BEGIN
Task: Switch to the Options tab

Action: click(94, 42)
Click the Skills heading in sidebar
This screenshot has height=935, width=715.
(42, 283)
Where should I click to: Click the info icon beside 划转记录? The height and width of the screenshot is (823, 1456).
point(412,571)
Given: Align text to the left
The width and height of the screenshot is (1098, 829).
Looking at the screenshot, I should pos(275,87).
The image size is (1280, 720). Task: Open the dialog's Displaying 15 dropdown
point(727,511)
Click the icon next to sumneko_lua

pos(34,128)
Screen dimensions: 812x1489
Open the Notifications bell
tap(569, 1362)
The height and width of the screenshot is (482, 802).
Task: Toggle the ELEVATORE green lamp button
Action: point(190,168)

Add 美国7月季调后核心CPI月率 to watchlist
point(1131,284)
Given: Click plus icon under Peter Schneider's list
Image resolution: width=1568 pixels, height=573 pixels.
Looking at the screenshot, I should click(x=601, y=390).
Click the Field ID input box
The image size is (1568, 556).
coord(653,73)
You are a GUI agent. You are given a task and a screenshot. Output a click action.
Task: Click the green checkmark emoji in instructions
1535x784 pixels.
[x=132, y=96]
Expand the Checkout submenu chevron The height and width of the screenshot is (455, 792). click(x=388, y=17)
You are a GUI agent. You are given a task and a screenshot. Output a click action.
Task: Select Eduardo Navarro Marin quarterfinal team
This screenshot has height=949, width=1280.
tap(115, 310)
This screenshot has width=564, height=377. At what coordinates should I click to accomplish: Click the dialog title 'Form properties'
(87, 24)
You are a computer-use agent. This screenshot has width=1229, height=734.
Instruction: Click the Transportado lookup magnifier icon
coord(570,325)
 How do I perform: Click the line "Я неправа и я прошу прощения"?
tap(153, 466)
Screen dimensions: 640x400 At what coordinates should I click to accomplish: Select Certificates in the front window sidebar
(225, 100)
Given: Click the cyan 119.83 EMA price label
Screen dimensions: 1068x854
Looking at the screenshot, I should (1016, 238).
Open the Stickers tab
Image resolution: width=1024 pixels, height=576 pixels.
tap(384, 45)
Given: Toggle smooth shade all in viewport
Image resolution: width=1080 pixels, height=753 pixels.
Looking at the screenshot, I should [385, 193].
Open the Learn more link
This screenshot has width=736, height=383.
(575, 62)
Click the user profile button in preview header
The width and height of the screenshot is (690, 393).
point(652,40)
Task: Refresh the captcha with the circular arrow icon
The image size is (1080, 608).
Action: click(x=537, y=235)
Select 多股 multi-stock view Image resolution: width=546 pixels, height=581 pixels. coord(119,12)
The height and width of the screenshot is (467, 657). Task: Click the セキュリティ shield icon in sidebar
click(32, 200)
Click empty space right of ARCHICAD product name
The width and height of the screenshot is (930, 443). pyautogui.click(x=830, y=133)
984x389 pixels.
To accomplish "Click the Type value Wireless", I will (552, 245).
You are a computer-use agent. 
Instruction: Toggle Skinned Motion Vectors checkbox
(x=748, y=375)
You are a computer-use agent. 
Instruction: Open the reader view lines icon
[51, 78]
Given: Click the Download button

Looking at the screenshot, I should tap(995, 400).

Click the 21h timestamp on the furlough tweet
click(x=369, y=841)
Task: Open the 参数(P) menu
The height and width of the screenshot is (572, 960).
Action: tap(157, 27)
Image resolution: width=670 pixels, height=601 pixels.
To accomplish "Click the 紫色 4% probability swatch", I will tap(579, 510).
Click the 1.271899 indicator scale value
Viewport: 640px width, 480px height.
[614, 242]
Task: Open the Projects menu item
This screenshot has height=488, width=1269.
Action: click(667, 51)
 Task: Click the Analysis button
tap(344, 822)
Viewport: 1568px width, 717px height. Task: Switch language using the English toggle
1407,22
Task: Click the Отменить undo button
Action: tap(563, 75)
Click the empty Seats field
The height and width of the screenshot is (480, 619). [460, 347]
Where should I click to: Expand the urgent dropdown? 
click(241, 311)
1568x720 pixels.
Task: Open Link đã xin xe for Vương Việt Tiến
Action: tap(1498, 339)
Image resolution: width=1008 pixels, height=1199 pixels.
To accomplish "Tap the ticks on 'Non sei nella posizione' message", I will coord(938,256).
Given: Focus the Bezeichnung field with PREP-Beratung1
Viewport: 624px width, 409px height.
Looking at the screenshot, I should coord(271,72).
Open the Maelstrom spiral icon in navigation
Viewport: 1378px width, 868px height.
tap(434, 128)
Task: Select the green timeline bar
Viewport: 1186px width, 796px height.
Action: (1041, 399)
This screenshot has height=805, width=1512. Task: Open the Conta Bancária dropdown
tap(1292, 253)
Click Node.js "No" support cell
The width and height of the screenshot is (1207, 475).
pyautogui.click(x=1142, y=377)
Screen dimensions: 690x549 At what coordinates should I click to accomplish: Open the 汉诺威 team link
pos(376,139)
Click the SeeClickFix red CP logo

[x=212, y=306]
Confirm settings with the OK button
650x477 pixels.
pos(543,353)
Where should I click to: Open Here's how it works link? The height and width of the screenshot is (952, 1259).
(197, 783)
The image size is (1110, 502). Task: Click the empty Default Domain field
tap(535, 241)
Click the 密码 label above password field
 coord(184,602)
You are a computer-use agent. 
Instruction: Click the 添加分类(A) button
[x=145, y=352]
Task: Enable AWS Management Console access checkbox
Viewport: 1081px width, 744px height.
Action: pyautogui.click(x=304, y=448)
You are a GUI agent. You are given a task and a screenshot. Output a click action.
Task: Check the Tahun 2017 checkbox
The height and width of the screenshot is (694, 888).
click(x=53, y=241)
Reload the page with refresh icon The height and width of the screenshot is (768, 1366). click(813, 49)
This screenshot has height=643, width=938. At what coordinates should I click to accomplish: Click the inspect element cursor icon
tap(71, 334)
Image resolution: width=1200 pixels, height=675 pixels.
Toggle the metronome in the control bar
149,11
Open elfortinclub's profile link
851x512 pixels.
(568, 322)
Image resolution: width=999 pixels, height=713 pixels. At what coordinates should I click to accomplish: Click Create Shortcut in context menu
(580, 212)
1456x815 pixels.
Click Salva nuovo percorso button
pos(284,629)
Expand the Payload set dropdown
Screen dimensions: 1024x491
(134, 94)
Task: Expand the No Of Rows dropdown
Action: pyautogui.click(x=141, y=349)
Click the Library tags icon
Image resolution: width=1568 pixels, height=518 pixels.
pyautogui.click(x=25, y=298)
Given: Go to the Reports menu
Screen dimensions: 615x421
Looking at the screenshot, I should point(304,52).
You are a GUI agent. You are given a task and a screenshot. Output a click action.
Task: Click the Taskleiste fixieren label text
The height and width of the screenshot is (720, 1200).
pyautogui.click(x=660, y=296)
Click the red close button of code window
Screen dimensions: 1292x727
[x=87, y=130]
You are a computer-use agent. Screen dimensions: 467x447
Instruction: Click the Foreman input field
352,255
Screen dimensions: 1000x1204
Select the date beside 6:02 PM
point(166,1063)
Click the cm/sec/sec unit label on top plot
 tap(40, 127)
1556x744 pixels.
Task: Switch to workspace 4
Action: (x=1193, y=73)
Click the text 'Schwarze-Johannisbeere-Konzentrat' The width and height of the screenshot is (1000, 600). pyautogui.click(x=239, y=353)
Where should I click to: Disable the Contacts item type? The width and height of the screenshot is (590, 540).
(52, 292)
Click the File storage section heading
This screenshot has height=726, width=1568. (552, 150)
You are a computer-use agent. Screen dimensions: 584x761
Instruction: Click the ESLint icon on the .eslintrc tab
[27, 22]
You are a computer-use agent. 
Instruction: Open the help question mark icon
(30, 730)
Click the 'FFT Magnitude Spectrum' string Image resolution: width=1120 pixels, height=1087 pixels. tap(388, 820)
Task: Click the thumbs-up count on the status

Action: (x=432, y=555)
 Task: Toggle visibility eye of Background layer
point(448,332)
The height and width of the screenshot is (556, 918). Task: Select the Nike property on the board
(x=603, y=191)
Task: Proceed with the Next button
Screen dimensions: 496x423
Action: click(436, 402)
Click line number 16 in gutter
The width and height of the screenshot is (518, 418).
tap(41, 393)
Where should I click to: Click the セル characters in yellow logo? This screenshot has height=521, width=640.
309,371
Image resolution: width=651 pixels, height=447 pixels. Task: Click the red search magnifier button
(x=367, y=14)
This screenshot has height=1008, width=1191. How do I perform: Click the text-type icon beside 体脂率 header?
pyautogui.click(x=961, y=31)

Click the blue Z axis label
END
Work required -
Write the lines out again exactly, from the one containing "Click the text 'Schwarze-Johannisbeere-Konzentrat'" through the last line of the records, and include no other lines.

Output for this task -
Click the text 'Schwarze-Johannisbeere-Konzentrat' The width and height of the screenshot is (1000, 600). pyautogui.click(x=239, y=353)
Where should I click to: Disable the Contacts item type? The width and height of the screenshot is (590, 540).
(52, 292)
Click the File storage section heading
This screenshot has height=726, width=1568. (552, 150)
You are a computer-use agent. Screen dimensions: 584x761
Instruction: Click the ESLint icon on the .eslintrc tab
[27, 22]
You are a computer-use agent. 
Instruction: Open the help question mark icon
(30, 730)
Click the 'FFT Magnitude Spectrum' string Image resolution: width=1120 pixels, height=1087 pixels. tap(388, 820)
Task: Click the thumbs-up count on the status

Action: (x=432, y=555)
 Task: Toggle visibility eye of Background layer
point(448,332)
The height and width of the screenshot is (556, 918). Task: Select the Nike property on the board
(x=603, y=191)
Task: Proceed with the Next button
Screen dimensions: 496x423
Action: click(436, 402)
Click line number 16 in gutter
The width and height of the screenshot is (518, 418).
tap(41, 393)
Where should I click to: Click the セル characters in yellow logo? This screenshot has height=521, width=640.
309,371
Image resolution: width=651 pixels, height=447 pixels. Task: Click the red search magnifier button
(x=367, y=14)
This screenshot has height=1008, width=1191. How do I perform: Click the text-type icon beside 体脂率 header?
pyautogui.click(x=961, y=31)

Click the blue Z axis label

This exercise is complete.